GCHQ needs culture change first

Feature Israel's intelligence agency, Unit 8200, has been a production line for hi-tech startups since the 1980s, a success British politicians are now seeking to emulate. Yet replicating that success in Blighty may be difficult because of cultural and environmental differences that may prove difficult to overcome.

Cabinet Office minister Francis Maude MP recently visited Israel, where, amongst other things, he met some Unit 8200 alumni. Cabinet Office spinners briefed the press soon afterwards about UK hopes of turning GCHQ into an incubator for the next generation of tech entrepreneurs.

Unit 8200 is reportedly staffed by several thousand soldiers, with a listening station in the Negev desert. Its exploits are said to include using a secret kill switch to deactivate Syrian air defences before an Israeli airstrike on a suspected nuclear reactor in September 2007, as well as a key role in developing the Stuxnet worm.

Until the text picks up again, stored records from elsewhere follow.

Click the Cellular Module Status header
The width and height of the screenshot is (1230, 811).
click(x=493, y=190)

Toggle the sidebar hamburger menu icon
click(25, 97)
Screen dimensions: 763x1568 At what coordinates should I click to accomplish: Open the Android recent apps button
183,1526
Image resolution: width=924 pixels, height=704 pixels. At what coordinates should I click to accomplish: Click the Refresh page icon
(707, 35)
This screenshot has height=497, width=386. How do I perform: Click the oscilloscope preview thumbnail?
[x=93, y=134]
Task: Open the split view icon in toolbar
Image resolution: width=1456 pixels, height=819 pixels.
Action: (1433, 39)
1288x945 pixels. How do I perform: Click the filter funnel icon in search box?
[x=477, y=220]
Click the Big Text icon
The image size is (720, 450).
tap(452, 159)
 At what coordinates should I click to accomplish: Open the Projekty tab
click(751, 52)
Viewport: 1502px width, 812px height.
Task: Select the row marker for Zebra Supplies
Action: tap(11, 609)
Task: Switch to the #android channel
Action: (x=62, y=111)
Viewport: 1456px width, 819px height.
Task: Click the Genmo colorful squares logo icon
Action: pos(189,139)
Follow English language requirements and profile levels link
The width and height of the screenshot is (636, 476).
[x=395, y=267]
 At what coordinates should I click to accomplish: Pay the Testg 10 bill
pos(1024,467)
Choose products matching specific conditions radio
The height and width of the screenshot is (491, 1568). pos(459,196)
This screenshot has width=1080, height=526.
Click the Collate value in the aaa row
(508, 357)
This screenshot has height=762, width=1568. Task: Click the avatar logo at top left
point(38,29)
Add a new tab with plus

Alumni from Unit 8200 – Israel’s military intelligence unit – have gone on to found Check Point, Palo Alto Networks, and numerous successful security firms. This trend is continuing with the creation of new start-ups such as Cybereason, which aims to proactively detect and terminate malicious hacking operations before they can do any harm and car security start-up Argus Cyber Security, among others.

Cybereason chief exec Lior Div was awarded the prestigious Medal of Honor for his work leading an elite team within Unit 8200 prior to going into business in his own right. His latest start-up, Cybereason is marketing a cloud-based platform that allows enterprises to detect and visualise ongoing hacking and malware-based attacks.

Div left 8200 unit after six years service in 1991, well before the unit became famous for its purported role in putting together the infamous Stuxnet worm, the cyber-munition used to electronically sabotage centrifuges at the centre of Iran's controversial nuclear program.

The former cyberwarrior, who reached the rank of lieutenant whilst serving with the IDF, is reluctant to go into details of his work but it involved hands-on experience in hacking as well as defending against the best hackers across the globe. Div and his team of ex-military intelligence agents have taken their knowledge of how sophisticated hacking operations work and built a new platform that will provide enterprises with an an early-warning system capable of visualising, detecting and shutting down hacking operations.

Div did explain that his work within Unit 8200 involved cracking and reverse-engineering the malware and other hacking operations of adversaries. He is an expert in the fields of hacking operations, forensics, reverse engineering and malware analysis, cryptography and evasion.

"The Unit 8200 culture pushes you to limits," Div told El Reg. "The training lasts seven months and there's a test every week.

"You have to know the material. We weren't just learning software and coding but also hardware and mathematics."

Mandatory military service exists in Israel, with tech units getting the first pick. Maturity and responsibility comes quite early, according to Div.

"The six years I spent there was the equivalent of a PhD or even better because it involved real world experience. I was using the knowledge I gained on a daily basis."

"Within two years I was a lieutenant managing 20 soldiers."

Yoni Heilbronn, VP Marketing at Argus Cyber Security, which specialises in the emerging field of infosec for automobiles, is another Unit 8200 alumnus.

"Experience with technology gained in [military] service is applied in private firms," Heilbronn told El Reg, adding that there are 400 companies in cyber security within Israel alone.

Israeli culture where "necessity is the mother of invention" suits the fast paced world of information security development.

"The country faces multiple threats, some existential," Heilbronn explained. "There's is little time and scarce resources. The country fosters innovative ideas."

This culture of openness for fresh ideas extends to the IDF.

"Within the intel branch soldiers are encouraged to speak their minds and not be dogmatic," said Heilbronn.

Most Israeli conscripts are discharged after a few years, taking this attitude into the private sector. In contrast, GCHQ and NSA tend to work at these organisations as a long term career - so turning GCHQ into a tech incubator will require a radical change in culture.